Julie Tittler feels most at home in front of a computer, writing code, so she was out of her comfort zone Tuesday morning at a podium in front of more than 100 people, practicing the pitch she will make to prospective investors in her life sciences start-up, MoFin Technologies.
“I’m the consummate engineer, but I’m not necessarily a people person,” Tittler said after surviving five days of business “boot camp” run by MassChallenge Inc. The four-year-old Boston nonprofit aims to accelerate growth of young businesses by introducing them to mentors and prospective investors and by offering cash awards.
Tittler and entrepreneurs from 128 companies and a dozen countries spent much of the last two weeks in training for more rigor to come: a four-month accelerator program in which they will develop their products, services, and business strategies at a shared office in South Boston. They will collaborate, but also compete for a total of $1.3 million. They’ll be introduced to venture capitalists and connected to experienced mentors, but also endure long hours and intense pressure.
“It’s like drinking from a fire hose,” Akhil Nigam, MassChallenge president, said of the boot camp, which was held at various locations. “This is how you do marketing, this is how you do sales, this is how you think about finance.
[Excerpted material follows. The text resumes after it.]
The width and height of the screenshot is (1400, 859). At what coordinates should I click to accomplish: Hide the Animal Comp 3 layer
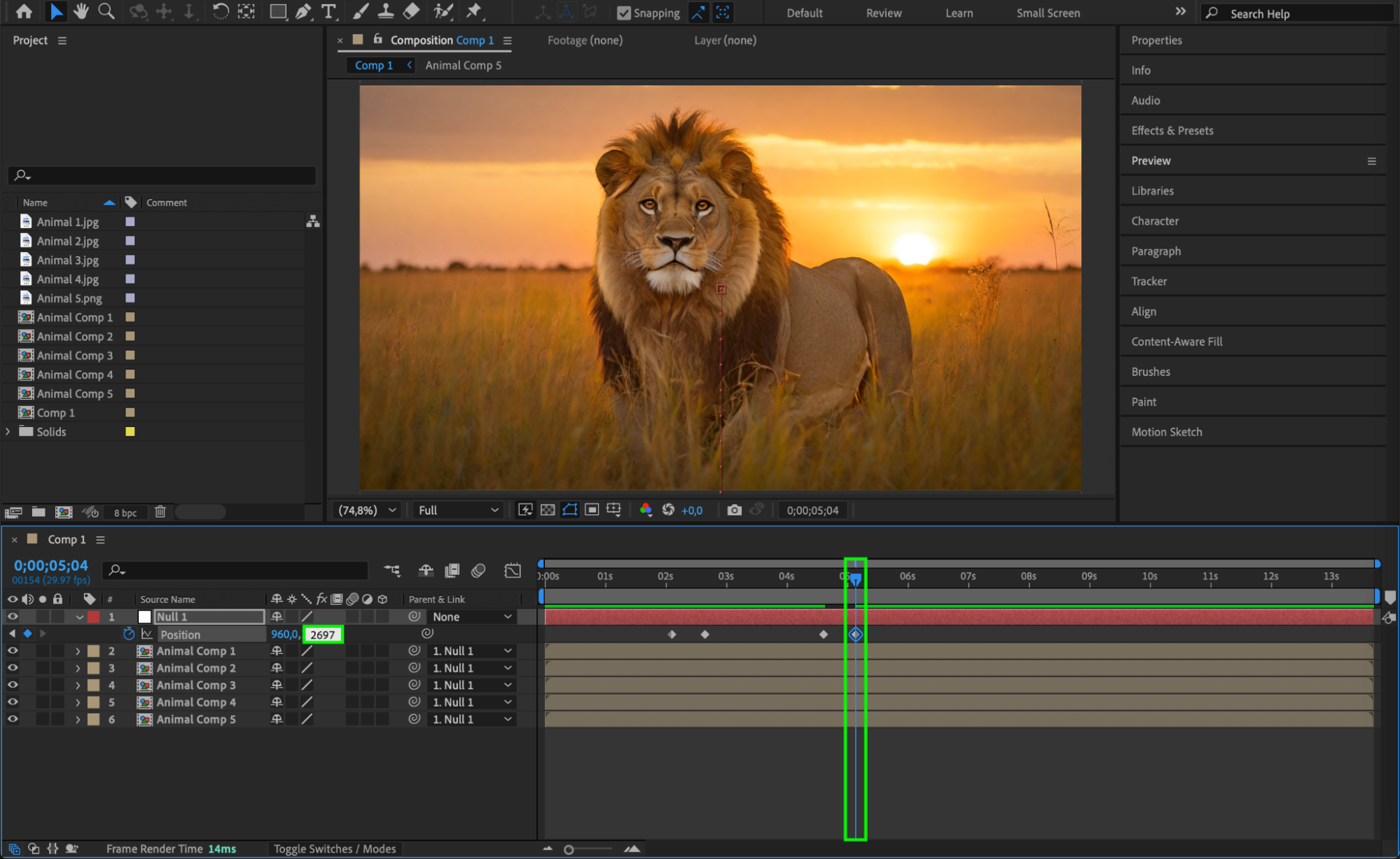[x=13, y=685]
You’re getting bombarded.”
The roster of speakers included iRobot cofounder Colin Angle, former Zipcar chief executive Scott Griffith, and Monster.com founder Jeff Taylor. The start-up veterans touched on specifics of their own companies, but focused on broader strategies that could apply to businesses in any of the many industries represented by the MassChallenge finalists.
“Entrepreneurs are so focused on their product and what’s going to happen in the next week that sometimes they forget this is a very long-term process,” Nigam said. “So a lot of these speakers are talking about really intangible things: What are your values? What is the vision and mission of the company? What kind of culture do you want to have at the company?”
On the last day of boot camp, the finalists were at Fidelity Investments, being coached on pitching investors by Fred Destin, a partner at Cambridge-based Atlas Ventures. A few brave souls volunteered to deliver one-minute spiels for critique.
Some walked away reassured of their presentation skills. “We have a problem that we’re looking to solve and we’re really passionate about that problem, so for me it’s really easy to go up and talk about it,” said Nick Dougherty, chief executive of Verbal Applications, which aims to help nonverbal patients communicate with their health care providers. “It’s also great to have the opportunity to get feedback from your peers and from people who’ve been there before.”
Others left saying they now know what to work on before the audience is a real investor.
“Shame on me: I bulleted out, like, four new things that weren’t in the structure of how we typically present what [the business] is,” said Shawn Harris, chief executive of Nyopoly, a budding online retailer that lets shoppers negotiate purchase prices. “Lesson learned.”
Joe Shartzer, Nyopoly marketing director, chimed in with some encouragement: “Maybe the first version you’re not going to knock it out of the park, but that’s what’s awesome about this whole process — workshop on the fly.”
During MassChallenge boot camp, daytime training sessions were followed by evening mixers with potential mentors — events that organizers and participants likened to speed dating sessions.
“They used an actual gong to tell us to move on to the next mentor,” Shartzer said.
By the middle of this month, every business will be paired with an experienced entrepreneur who will offer guidance during biweekly meetings for the rest of the program.
MassChallenge finalists always learn from their mentors and boot camp instructors, Nigam said, but “year after year, they say the most valuable part of MassChallenge is being among other smart, motivated people who are trying to change the world in their own small ways. It’s a pretty inspiring place to be.”